How a Single Failing SATA Disk Can Cripple Hardware RAID-10 Arrays: Diagnosis and Solutions for SysAdmins


3 views

During our recent outage, we observed that disk 8 (DEV_ID: /dev/twa0 [3ware_disk_08]) exhibited this exact behavior. The 3ware RAID controller log showed repeated timeout events:

# dmesg | grep twa0
[32451.283911] twa0: ERROR: (0x04:0x0046): Disk timeout: port=8,reset=1
[32451.283945] twa0: ERROR: (0x04:0x0046): SCSI command failed: host=0 channel=0 id=8 lun=0
[32451.284012] twa0: ERROR: (0x04:0x0046): Auto-REMAP failed: port=8

The 3ware 9650SE controller in our system implements a "retry storm" behavior that isn't properly documented. When a disk starts throwing read errors but hasn't completely failed, the controller may:

  • Enter an aggressive retry loop (up to 30 seconds per I/O)
  • Block all array I/O during retries
  • Fail to properly mark the disk as failed

This explains why our monitoring showed disk 8's read errors correlating with system-wide latency spikes.

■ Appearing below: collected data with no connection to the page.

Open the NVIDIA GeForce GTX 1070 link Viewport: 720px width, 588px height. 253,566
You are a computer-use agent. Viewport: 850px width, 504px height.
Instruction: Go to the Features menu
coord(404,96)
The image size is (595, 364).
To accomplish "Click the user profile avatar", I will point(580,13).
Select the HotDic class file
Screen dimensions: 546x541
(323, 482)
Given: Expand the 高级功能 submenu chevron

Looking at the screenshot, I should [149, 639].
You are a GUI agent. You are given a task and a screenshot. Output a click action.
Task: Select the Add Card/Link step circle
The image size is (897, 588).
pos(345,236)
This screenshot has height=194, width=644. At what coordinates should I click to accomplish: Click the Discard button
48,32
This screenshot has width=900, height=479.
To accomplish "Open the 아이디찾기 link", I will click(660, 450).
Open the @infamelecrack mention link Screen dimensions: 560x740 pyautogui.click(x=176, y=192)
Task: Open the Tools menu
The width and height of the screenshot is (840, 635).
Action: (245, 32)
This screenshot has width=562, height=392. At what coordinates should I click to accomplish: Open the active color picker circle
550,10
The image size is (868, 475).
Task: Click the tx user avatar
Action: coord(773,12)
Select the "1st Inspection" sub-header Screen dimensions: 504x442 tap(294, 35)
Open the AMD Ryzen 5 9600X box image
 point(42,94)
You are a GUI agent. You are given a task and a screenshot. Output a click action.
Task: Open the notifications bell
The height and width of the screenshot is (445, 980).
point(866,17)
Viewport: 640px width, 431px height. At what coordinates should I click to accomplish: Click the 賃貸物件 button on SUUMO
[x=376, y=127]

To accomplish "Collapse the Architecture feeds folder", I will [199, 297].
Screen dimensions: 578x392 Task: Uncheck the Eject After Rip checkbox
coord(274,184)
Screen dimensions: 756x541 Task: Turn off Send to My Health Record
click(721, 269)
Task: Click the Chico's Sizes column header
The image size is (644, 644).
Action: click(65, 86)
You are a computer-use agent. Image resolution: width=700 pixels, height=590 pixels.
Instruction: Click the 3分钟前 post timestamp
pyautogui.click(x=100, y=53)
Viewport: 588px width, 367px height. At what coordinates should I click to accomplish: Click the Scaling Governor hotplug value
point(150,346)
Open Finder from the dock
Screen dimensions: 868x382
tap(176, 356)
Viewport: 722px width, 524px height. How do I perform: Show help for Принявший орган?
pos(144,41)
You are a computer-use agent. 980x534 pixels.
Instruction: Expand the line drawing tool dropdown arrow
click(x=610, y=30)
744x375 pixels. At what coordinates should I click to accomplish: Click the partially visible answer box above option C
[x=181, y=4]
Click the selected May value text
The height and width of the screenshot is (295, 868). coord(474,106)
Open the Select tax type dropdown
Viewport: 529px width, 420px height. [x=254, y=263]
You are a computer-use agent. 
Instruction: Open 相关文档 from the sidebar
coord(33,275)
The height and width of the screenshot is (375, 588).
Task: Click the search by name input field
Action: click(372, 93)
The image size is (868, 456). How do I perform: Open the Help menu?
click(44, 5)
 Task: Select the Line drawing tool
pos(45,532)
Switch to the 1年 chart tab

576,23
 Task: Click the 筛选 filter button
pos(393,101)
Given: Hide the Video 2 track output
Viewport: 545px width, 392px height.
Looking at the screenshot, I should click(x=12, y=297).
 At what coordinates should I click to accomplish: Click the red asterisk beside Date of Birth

For immediate mitigation, we implemented these changes:

# Force shorter timeout on the 3ware controller
echo 15 > /sys/bus/pci/drivers/3w-xxxx/0:0X:0X/host0/scsi_host/host0/link_timeout

# SMART monitoring threshold adjustment
smartctl -d 3ware,8 -l error /dev/twa0
smartctl -d 3ware,8 -l selftest /dev/twa0
smartctl -d 3ware,8 -H /dev/twa0

We've since updated our monitoring to catch these scenarios earlier:

# Custom Nagios check for RAID controller timeouts
#!/bin/bash
TWCLI="/usr/sbin/tw_cli"
CRITICAL=$($TWCLI /c0 show | grep -c "INITIALIZING\|VERIFYING")
if [ $CRITICAL -gt 0 ]; then
  echo "CRITICAL: $CRITICAL disks in degraded state"
  exit 2
fi

Additionally, we've switched to ZFS-based storage with more aggressive error handling:

zpool create -o failmode=wait tank mirror /dev/disk/by-id/ata-XXXXX /dev/disk/by-id/ata-YYYYY
zfs set sync=disabled tank
zfs set primarycache=all tank

What we learned the hard way: Enterprise SATA RAID requires enterprise-grade disks with proper TLER (Time Limited Error Recovery). Consumer disks will retry indefinitely, while enterprise disks fail fast.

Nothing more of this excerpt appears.